How are your experiences with Rosetta Stone? Is it worth the price? - diggan


======
jaachan
Assuming you mean this Rosetta Stone: <http://www.rosettastone.eu/> . I used
it for a while a few years ago (they have an online version now, can't comment
on that). I haven't used much other learning programs besides Memrise
<http://www.memrise.com/> (which I use now to learn various writing systems).
So for what it's worth:

I got through the first level of Russian and Japanese, and halfway through the
second level of Russian. I'd say you get a decent feeling for the language,
more than I got from other attempts to learn languages. However, it never
tells you _why_ something is this or that way, you always have to figure that
out for yourself. For a lot of things that doesn't matter, but I kept
confusing the two counting words that are used in Japanese and it didn't give
a clear reason as to why you should use this one with this and that one with
that.

I think it'd work well on a tablet or so, since it uses only large buttons,
but back then touch screens weren't so common yet so I had to use a mouse. I
think I'd like it more if I had a tablet computer to use it on. There's all
kinds of fancy features like a form of speech recognition to test if you
actually pronounce it properly, but I haven't used that so I can't comment on
that either.

As whether it's worth the price, _cough_ I can't comment on that. Also depends
on how you have to spent ofc.
————
(Challenge)
From the Rosetta Stone forum thread, copy word for word the passage that opens with the words containing "I think it'd" and closes with "that either.".

(Stored rows)
————
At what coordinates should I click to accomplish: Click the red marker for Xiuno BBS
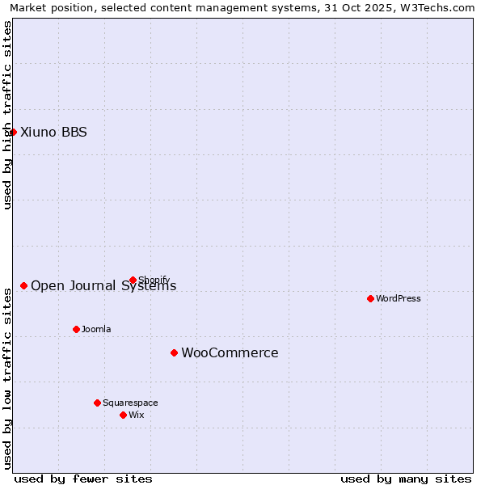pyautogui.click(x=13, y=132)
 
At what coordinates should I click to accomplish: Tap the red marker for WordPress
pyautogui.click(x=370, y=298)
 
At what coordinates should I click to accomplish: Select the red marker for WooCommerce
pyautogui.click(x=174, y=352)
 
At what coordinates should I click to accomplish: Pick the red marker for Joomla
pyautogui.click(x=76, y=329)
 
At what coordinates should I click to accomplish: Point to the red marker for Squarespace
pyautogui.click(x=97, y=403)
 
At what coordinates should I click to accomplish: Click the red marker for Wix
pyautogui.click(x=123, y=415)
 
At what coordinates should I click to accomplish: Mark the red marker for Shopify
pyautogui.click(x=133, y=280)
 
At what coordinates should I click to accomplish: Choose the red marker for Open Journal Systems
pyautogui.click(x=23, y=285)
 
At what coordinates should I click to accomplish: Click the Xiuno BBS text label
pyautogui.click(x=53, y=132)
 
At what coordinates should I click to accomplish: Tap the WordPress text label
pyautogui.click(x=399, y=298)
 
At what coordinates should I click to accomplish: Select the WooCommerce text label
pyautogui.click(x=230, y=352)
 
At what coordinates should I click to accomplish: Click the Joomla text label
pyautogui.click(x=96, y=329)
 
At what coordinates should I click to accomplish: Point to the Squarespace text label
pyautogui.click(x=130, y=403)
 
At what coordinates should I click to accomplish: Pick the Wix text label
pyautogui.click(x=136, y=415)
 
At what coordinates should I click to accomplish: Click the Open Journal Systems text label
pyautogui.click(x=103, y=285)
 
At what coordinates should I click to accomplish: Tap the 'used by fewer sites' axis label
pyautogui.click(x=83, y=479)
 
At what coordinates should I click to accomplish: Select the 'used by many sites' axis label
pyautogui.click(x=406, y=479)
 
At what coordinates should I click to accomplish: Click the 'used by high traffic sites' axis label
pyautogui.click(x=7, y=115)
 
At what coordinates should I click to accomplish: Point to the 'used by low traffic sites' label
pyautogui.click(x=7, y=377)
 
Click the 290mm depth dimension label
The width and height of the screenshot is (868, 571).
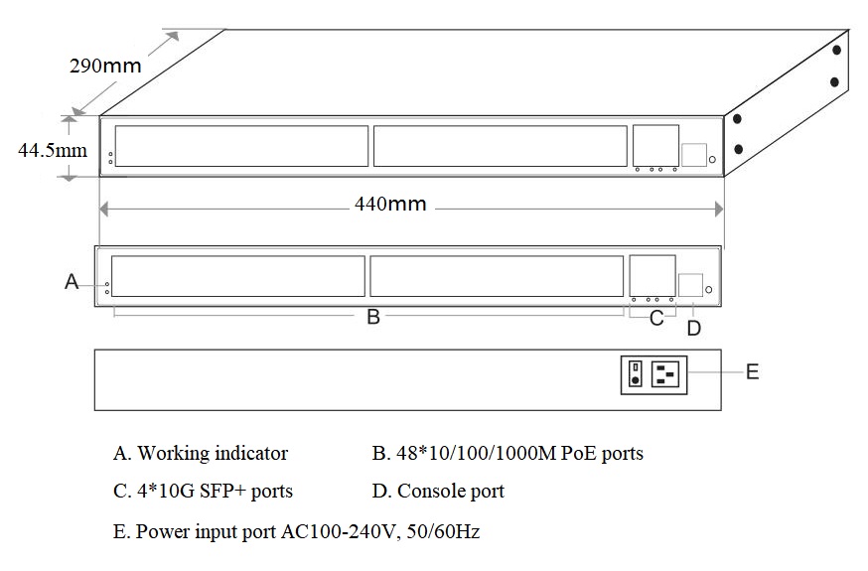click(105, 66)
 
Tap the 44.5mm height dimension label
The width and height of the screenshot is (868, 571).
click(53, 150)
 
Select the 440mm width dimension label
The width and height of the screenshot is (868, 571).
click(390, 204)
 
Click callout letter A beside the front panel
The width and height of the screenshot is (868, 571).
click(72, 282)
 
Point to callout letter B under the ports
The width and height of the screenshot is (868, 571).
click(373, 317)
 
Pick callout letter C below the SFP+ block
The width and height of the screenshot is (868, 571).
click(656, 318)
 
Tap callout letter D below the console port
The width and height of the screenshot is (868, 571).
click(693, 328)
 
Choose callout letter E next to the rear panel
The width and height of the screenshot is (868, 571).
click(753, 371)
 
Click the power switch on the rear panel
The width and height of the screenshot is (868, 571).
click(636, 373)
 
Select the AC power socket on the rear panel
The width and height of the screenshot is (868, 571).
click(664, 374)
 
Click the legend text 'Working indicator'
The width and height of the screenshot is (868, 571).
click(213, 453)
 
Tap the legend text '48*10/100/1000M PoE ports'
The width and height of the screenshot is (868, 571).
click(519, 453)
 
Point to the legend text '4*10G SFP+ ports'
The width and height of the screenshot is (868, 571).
————
(Solution for this problem)
I think it'd work well on a tablet or so, since it uses only large buttons,
but back then touch screens weren't so common yet so I had to use a mouse. I
think I'd like it more if I had a tablet computer to use it on. There's all
kinds of fancy features like a form of speech recognition to test if you
actually pronounce it properly, but I haven't used that so I can't comment on
that either.